Alliance Board Members May Have Known of Market Timing

December 17, 2003 ( - E-mails obtained by the Wall Street Journal suggest some heavy hitters at Alliance Capital Management Holding LP were not only aware, but authorized, market-timing activities at some of the firm's accounts.

As evidence of this contention, the Journal points to an e-mail that Roger Hertog, vice chairman of Alliance Capital, was included on that discussed details of one particularly large market-timing arrangement.   The arrangement authorized a Las Vegas-based broker to engage in market-timing trades in a number of the firm’s mutual funds, according to a Wall Street Journal report.

Additionally, the e-mails suggest that Bruce Calvert, Alliance’s board chairman, was not only familiar with the arrangement, but also approved it.   This revelation puts Hertog and Calvert in the same boat as John Carifa and Michael Laughlin, who were asked to resign last month at the firm’s request, because of their involvement with “inappropriate” market timing including some transactions that hurt the company’s fund shareholders (See  Alliance Capital Execs Forced Out by Trading Scandal ).  Carifa was president, chief operating officer, and director of Alliance Capital, and chairman of the board of its mutual funds.

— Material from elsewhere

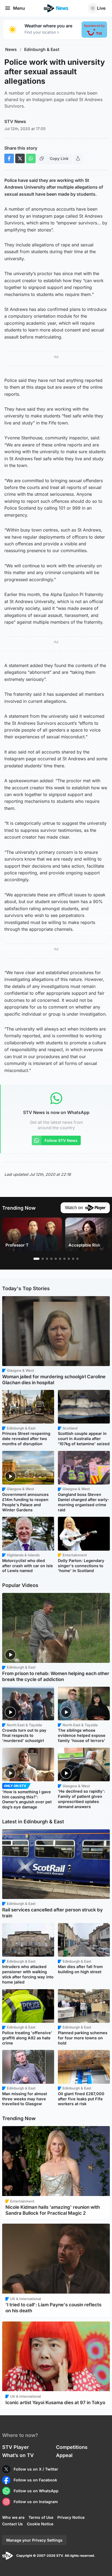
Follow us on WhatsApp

Laughlin was chairman of Alliance Capital’s mutual fund distribution unit.

In fact, two of the e-mails obtained by the Journal were exchanged between Laughlin and Carifa on January 29, 2002 and copied Hertog. The e-mails, with the subject line “Alliance Technology Fund,” detail the arrangement allowing the Las Vegas broker – Daniel Calugar – to engage in market-timing trades in a number of the firm’s mutual funds in connection with his investments in Alliance hedge funds and other products.

Even though the market timing, the rapid buying and selling of mutual funds in an attempt to take advantage of price discrepancies, is not illegal, the activity posses a problem for Alliance Capital.   Alliance, like many other investment management firms, publicly discourages such activity in its mutual funds’ prospectuses.

The firm, though, has publicly admitted to allowing this activity, saying that these timing arrangements were made “in return or in connection” with those timers making long-term investments in other Alliance products on which the company would earn management fees.   This in turn has landed Alliance under the intense scrutiny of New York Attorney General Eliot Spitzer and the US Securities and Exchange Commission (SEC) (See  Spitzer Fund Abuse Probe Pumps Out More Subpoenas) .   Now Alliance, one of the nation’s largest publicly traded money managers with roughly $456 billion under management , has been in active talks to settle civil-fraud charges that the firm is facing from the fallout of investigations.

As part of a proposed settlement, Alliance is offering to reduce management fees on its mutual funds by 20%, pay a $250 million fine and make a number of changes to how its funds are run (See  Alliance Offers 20% Fee Reduction Over Five Years ).